Ruling 2: I cannot change Petitioner's Medicare certification date to May 19, 1998 on the basis of its equitable estoppel arguments.

Petitioner contends that, in reliance upon information received from the KDHE, it has delivered approximately $300,000 in unreimbursed services to Medicare beneficiaries between May 19, 1998 and October 26, 1998. Petitioner argues that I should change the Medicare certification date to May 19, 1998 so that HCFA would authorize payment of the $300,000 from the Medicare Trust Fund. Even though the facts alleged by Petitioner in support of its equitable estoppel arguments have been disputed by HCFA, I do not find it necessary to resolve the conflicts or schedule additional proceedings.

As a matter of law, I cannot grant the relief requested by Petitioner even if the facts alleged by Petitioner were true. It is well settled that erroneous information from government employees does not give rise to estoppel against the government or entitle the recipient of the incorrect information to monetary payments not otherwise permitted by law. Schweiker v. Hansen, 450 U.S. 785 (1981); Office of Personnel Management v.

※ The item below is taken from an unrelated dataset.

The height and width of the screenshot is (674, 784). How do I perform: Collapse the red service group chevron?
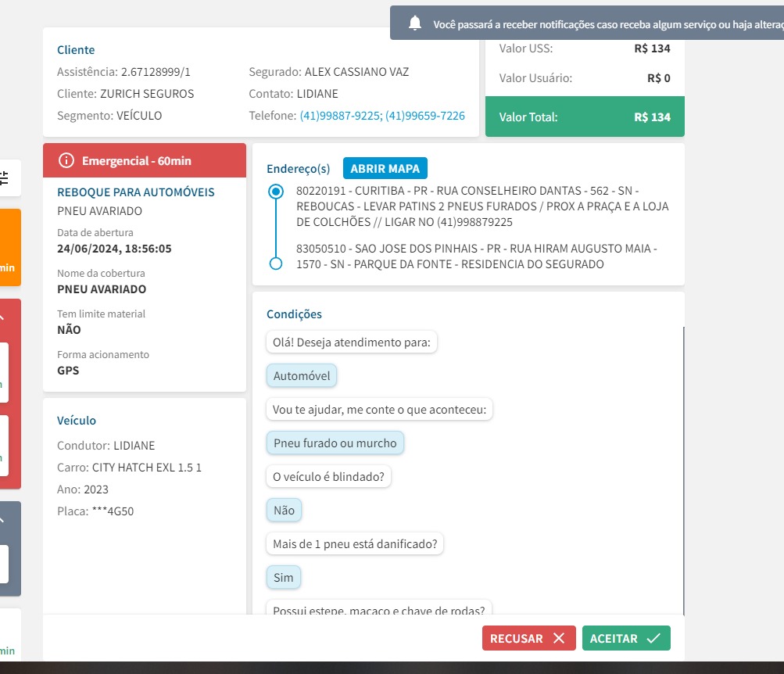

Richmond, 496 U.S. 414 (1990). Here, even if a KDHE official had given Petitioner the impression that he had the authority to answer questions about Medicare payments and provide information on HCFA's behalf, that information differs from what appears in the cover letter sent to Petitioner. HCFA Ex. 1. Petitioner's decision to rely on the incorrect information a KDHE official is alleged to have provided does not entitle Petitioner to receive Medicare payments for any period prior to its having been surveyed and certified for Medicare participation. Even if Petitioner's reliance upon the incorrect information had been reasonable, the laws and regulations applicable to "prospective suppliers" like Petitioner cannot be disregarded in order to make Petitioner whole through the use of Medicare funds that are otherwise unpayable to Petitioner prior to October 26, 1998.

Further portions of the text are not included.